La FNSEA et les JA lanceront le 26 novembre une deuxième semaine de mobilisation pour « dénoncer les entraves à l’agriculture ». Les syndicats majoritaires ont mené les 18 et 19 novembre une démonstration de force sans débordement notable, tandis que la Coordination rurale a multiplié blocages et actions musclées dans le Sud-Ouest.
Une semaine de manifestations s’achève, la suivante se prépare déjà : alors que la FNSEA et les JA ont démarré leur mobilisation lundi 18 novembre, « dès la semaine prochaine, mardi, mercredi et jeudi, à l’initiative des départements, nous serons à nouveau sur le terrain », a annoncé Arnaud Rousseau le 20 novembre sur France Info. Selon le président de la FNSEA, cette deuxième phase visera à « dénoncer les entraves à l’agriculture » (lourdeurs administratives, distorsions de concurrence, etc.). Comme la semaine passée, le choix des thématiques et des modes d’action reviendra aux départements, qui pourront cibler « des représentants de l’État, des agences ou des administrations ».

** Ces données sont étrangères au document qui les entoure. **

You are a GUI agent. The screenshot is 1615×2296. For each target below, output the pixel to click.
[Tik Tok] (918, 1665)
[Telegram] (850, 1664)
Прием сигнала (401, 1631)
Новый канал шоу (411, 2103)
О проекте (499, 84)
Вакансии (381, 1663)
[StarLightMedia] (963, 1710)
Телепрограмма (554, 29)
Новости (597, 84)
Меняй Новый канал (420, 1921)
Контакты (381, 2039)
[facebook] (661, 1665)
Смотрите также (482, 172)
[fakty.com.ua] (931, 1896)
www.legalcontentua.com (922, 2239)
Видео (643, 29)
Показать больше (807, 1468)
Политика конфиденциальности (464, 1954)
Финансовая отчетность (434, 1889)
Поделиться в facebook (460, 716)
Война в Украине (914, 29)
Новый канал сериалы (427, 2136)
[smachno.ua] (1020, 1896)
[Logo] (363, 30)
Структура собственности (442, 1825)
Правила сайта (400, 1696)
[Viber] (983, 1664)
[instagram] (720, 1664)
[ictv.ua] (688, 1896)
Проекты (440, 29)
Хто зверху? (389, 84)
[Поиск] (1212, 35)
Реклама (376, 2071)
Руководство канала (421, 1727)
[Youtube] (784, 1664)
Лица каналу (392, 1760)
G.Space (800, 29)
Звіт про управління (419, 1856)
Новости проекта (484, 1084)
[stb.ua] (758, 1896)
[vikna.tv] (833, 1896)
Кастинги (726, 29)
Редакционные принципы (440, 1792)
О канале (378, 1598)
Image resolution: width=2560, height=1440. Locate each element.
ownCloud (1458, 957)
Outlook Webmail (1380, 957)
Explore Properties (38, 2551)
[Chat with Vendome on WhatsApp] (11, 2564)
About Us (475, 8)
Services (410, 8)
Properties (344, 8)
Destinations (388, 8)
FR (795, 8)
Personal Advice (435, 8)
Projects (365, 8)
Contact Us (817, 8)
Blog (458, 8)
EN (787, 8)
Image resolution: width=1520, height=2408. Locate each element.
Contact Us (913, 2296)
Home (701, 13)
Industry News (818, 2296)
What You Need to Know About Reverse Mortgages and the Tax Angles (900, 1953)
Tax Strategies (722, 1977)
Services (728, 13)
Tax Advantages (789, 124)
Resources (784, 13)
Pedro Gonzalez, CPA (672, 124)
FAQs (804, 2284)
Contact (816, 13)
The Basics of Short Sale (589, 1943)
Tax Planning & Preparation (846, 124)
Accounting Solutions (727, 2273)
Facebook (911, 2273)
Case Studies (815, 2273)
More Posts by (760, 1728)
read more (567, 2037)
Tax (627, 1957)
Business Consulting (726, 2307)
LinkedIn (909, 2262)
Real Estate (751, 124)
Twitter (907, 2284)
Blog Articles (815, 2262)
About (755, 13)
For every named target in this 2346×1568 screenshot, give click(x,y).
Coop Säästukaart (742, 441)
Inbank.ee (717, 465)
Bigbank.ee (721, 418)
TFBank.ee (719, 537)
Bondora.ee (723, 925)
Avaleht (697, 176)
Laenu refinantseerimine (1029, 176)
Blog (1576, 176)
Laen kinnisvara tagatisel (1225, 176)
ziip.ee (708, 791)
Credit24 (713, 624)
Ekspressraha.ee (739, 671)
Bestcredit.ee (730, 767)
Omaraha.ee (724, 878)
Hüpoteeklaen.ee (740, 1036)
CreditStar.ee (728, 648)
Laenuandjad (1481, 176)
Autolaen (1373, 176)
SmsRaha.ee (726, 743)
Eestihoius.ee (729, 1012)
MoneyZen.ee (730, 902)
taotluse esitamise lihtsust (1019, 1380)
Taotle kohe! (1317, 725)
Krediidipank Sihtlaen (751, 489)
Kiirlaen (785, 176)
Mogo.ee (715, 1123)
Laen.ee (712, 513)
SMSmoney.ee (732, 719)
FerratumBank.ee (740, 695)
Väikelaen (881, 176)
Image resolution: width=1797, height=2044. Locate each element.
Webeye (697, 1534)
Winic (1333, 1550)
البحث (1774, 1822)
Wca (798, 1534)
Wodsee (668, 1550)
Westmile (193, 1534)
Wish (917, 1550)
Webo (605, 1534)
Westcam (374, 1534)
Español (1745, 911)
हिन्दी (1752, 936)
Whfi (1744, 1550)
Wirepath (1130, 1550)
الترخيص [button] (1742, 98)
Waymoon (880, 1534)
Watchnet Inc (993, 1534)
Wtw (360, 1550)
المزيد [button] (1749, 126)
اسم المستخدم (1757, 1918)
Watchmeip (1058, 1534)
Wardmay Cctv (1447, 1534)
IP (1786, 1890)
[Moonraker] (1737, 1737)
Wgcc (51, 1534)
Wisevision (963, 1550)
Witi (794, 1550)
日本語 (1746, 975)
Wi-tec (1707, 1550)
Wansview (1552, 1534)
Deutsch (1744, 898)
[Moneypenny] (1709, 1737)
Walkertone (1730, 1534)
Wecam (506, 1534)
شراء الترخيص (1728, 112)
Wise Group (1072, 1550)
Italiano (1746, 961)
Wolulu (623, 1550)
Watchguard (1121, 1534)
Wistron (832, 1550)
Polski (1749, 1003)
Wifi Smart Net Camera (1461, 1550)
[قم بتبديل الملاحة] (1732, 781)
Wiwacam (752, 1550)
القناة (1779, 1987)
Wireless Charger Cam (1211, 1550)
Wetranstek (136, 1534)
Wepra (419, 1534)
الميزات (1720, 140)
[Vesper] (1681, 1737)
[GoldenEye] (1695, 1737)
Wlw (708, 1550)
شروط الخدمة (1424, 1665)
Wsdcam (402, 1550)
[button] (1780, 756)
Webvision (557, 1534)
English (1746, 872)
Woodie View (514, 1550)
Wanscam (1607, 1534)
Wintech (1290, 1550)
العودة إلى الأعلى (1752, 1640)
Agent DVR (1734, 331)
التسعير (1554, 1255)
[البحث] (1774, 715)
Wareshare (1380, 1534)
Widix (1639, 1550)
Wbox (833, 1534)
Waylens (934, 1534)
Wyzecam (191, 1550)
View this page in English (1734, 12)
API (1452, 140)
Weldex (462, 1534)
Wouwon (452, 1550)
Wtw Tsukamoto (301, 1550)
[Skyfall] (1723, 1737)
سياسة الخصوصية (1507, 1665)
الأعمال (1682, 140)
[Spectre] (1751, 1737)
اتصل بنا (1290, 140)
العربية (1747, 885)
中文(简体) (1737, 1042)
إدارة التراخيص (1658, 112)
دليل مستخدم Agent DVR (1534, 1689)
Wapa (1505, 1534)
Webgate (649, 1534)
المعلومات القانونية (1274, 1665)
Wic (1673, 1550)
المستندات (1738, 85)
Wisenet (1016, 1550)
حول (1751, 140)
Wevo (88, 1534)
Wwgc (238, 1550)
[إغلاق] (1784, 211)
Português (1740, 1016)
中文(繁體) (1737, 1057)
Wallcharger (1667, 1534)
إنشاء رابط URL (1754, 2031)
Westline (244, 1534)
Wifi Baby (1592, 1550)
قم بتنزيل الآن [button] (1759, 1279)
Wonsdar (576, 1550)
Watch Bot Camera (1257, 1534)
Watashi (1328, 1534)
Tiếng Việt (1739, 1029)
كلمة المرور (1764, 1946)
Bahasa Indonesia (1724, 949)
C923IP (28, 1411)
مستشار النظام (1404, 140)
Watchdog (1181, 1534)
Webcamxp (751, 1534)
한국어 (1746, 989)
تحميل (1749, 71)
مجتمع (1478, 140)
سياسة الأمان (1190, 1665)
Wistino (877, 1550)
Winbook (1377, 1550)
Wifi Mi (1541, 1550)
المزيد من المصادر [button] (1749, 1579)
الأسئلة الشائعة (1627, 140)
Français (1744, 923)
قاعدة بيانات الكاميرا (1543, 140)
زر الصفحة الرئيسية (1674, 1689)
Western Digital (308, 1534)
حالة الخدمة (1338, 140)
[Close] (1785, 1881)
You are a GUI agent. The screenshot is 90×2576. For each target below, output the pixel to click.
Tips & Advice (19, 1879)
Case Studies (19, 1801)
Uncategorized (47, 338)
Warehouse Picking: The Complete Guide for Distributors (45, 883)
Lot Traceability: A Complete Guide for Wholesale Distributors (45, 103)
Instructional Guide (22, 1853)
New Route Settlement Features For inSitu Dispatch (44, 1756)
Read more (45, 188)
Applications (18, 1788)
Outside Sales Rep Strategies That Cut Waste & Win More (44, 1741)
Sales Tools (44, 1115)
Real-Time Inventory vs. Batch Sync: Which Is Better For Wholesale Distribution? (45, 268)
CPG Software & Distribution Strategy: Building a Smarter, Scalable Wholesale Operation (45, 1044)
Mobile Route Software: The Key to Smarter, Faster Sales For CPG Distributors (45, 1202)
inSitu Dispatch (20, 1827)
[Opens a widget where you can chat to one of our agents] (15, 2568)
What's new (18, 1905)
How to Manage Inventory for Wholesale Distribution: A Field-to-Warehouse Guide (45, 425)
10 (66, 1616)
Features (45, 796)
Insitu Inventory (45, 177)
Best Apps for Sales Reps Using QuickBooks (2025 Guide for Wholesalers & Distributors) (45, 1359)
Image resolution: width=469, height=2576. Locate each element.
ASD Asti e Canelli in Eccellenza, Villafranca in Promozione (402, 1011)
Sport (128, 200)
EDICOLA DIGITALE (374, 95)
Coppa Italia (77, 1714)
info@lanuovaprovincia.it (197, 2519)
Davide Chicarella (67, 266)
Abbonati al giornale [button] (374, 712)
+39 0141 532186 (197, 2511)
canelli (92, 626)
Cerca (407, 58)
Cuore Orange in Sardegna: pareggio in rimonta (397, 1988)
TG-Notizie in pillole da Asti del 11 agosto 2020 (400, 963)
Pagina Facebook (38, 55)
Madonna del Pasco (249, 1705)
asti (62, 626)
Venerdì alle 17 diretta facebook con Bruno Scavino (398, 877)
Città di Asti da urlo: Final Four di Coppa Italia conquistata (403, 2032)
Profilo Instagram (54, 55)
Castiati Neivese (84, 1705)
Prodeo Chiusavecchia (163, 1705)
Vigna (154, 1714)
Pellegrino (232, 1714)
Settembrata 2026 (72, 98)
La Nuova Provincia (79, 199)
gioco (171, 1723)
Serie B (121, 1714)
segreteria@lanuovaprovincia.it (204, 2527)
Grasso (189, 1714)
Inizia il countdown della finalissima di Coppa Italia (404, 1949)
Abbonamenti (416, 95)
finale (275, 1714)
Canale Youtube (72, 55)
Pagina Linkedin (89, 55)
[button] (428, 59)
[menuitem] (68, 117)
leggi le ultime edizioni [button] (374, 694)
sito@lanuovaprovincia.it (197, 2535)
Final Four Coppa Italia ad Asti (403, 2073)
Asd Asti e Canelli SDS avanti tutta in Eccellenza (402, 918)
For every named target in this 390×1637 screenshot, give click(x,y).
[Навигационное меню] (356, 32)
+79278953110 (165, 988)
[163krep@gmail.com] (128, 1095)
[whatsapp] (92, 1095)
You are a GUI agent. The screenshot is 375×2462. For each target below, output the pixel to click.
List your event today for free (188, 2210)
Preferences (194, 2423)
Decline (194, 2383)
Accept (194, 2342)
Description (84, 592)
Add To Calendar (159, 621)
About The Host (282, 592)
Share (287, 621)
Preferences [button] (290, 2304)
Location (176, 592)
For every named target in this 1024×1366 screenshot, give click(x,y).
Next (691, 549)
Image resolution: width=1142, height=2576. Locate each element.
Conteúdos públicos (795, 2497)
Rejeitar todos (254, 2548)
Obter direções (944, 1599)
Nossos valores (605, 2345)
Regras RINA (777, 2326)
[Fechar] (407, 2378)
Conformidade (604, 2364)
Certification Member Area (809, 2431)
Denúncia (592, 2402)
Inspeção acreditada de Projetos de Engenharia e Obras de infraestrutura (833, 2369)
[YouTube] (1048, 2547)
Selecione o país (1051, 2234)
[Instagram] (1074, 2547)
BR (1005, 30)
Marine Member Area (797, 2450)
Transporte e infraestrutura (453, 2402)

Comme évoqué en conférence de presse le 13 novembre, le mouvement FNSEA/JA connaîtra ensuite une troisième phase consacrée au revenu agricole « début décembre », avant les négociations commerciales, a précisé M. Rousseau, toujours sur France Info. « On sera intraitable sur le respect du coût de la matière première agricole », a-t-il indiqué précisant sa « ligne rouge » : « Le fait que l’agriculteur ne soit pas la variable d’ajustement » des discussions tarifaires.
Rousseau « n’oublie pas les sujets nationaux »
Moins d’un an après le mouvement de colère de l‘hiver 2023-2024, le syndicalisme majoritaire a relancé sa mobilisation le 18 novembre, notamment contre la signature de l’accord commercial UE/Mercosur et plus largement contre « l’Europe passoire ». Deux journées d’action multiformes : barrages filtrants, « feux de la colère », manifestations devant les préfectures, dépôts de panneaux de signalisation etc. Au micro de RMC, lundi 18 novembre, le président des JA Pierrick Horel recensait « 85 points de manifestation » dans l’Hexagone. Quelque 68 actions ont été menées dans la nuit du 18 au 19 novembre, rassemblant 7 180 agriculteurs et 1 898 engins agricoles, indiquaient de leur côté les autorités à l’AFP.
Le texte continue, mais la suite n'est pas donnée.